Khodorkovsky had not been expected to run for office. As a wealthy tycoon, he is not much admired by working Russians. But the prospect of his presence and money in campaigns for parliamentary elections this year and the presidential ballot in 2008 could have inspired activists and funded candidates against politicians backed by Putin, who is in a second term and ineligible for reelection.

The Russian prosecutor general's office claims Khodorkovsky, once Russia's richest man, was a consummate schemer who skimmed profits and manipulated privatization programs for personal fortune. He created shell companies and, according to prosecutors, bilked the government out of more than $1 billion in tax revenue. The prosecutor's office made no public comments Monday, but a statement on its website said Khodorkovsky committed "crimes on a large scale."

The new charges allege that he and his partner Platon Lebedev laundered more than $20 billion in illegal oil revenue. Once a symbol of Russia's post-communist capitalism, Yukos is now bankrupt, and its once flashy founder is often pictured peering through prison bars.

"Authorities want to get their hands on the remains of Khodorkovsky's wealth they believe is stashed away somewhere in the West," said Stanislav Belkovsky, president of the National Strategy Institute.

"The Kremlin and Putin personally believe that these hidden funds are largely responsible for the growing anti-Putin sentiments in the world."

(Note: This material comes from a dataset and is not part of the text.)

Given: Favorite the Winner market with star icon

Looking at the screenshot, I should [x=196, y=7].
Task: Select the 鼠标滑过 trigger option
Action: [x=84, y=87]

Some analysts suggest a conspiracy: The charges are an attempt by the government to divert attention from the recent poisoning death of former secret service agent Alexander Litvinenko and fatal shooting of liberal journalist Anna Politkovskaya. Conservatives and spy networks in the government are perceived by many Russians as having had a role in both.

Whatever the real motives in the Khodorkovsky affair, "Russia stands out to the world as a repressive regime in which Putin's rule and respect for human rights strongly appear as incompatible notions," said Mikhail Delyagin, chairman of the Institute for Globalization Studies. "The whole world is invited to witness that the real Putin has nothing to do with his televised image."